Positive Youth Justice: Children First, Offenders Second
Professor Stephen Case, Department of Social Sciences, Loughborough University
Mike Blower, Surrey Youth Support Service
The Children First, Offenders Second (CFOS) model evolves youth justice beyond its contemporary risk focus and promotes a positive, principled, progressive and practical approach to the treatment of children in the Youth Justice System. The measurement, assessment and amelioration of the risk children present to themselves and others underpins and drives contemporary youth justice processes. However, the utility of the risk paradigm has been over-stated and is incapable of sustaining the faith placed in it as the guiding principle for animating youth justice practice. Nevertheless, there is at present no consensus about what approach to youth justice should or can replace risk as the driver of policy and practice.

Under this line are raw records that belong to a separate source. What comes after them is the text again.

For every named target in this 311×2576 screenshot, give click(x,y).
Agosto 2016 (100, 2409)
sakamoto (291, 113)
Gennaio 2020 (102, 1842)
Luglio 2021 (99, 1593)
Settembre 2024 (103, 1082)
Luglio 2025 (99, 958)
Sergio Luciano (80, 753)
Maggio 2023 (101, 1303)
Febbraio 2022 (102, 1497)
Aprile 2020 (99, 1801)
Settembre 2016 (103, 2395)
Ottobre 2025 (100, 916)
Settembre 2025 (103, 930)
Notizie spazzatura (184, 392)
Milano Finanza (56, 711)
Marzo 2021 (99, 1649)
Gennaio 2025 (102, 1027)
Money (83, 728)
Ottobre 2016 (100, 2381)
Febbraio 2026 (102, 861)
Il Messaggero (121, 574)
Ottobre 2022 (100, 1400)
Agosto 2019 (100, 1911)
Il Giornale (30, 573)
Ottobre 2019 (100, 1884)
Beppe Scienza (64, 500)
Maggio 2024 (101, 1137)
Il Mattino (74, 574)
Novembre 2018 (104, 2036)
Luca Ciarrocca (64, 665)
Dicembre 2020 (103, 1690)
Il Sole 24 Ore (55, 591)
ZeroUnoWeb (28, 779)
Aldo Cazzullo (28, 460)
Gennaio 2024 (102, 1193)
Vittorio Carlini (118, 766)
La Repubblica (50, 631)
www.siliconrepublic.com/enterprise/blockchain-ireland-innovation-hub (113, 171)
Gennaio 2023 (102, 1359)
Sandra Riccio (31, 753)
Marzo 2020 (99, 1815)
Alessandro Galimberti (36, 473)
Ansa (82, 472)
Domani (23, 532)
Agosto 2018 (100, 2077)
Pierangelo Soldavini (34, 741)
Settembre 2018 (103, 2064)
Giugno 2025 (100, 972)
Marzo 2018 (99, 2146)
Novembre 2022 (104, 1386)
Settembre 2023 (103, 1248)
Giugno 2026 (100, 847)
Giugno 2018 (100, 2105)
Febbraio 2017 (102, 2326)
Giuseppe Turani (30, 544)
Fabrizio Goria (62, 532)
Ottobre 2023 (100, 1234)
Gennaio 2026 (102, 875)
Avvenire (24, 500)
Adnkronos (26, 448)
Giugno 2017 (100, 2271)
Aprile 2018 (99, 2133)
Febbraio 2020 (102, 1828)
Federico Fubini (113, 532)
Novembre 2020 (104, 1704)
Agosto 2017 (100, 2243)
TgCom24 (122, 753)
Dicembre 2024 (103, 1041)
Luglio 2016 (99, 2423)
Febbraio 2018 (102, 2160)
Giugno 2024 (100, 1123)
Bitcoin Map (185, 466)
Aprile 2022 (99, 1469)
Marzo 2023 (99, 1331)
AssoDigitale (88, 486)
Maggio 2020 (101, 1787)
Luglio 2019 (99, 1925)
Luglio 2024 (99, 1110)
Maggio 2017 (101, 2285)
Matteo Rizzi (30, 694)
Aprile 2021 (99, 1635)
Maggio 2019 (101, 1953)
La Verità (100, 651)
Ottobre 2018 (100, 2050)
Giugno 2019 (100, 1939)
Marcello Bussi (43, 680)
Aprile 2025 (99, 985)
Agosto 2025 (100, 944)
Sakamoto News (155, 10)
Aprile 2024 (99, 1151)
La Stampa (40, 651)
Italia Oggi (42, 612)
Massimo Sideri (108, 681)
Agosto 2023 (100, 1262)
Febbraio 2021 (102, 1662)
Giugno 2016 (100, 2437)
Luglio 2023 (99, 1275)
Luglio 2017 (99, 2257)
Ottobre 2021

This paper outlines the CFOS model as a manifesto for changing the Youth Justice System – a modern, economic-normative paradigm founded on central guiding principles for positive youth justice practice – child-friendly and child-appropriate, rights-focused treatment, diversion, inclusionary prevention, participation and engagement, legitimacy, the promotion of positive behaviour and outcomes, evidence-based partnership, systems management and the responsibilisation of adults. Therefore, CFOS constitutes a blueprint for a distinctive, principled, progressive approach to working with children; one that can be adopted and adapted by local authority areas throughout England and Wales, and by other nation states across the UK, Europe and beyond. The evolution, trajectory and practical realisation of CFOS positive youth justice will be discussed and animated with evidence from a twenty-year programme of associated reflective research in Swansea and the emerging success of an integrated, holistic and child-friendly delivery model in Surrey.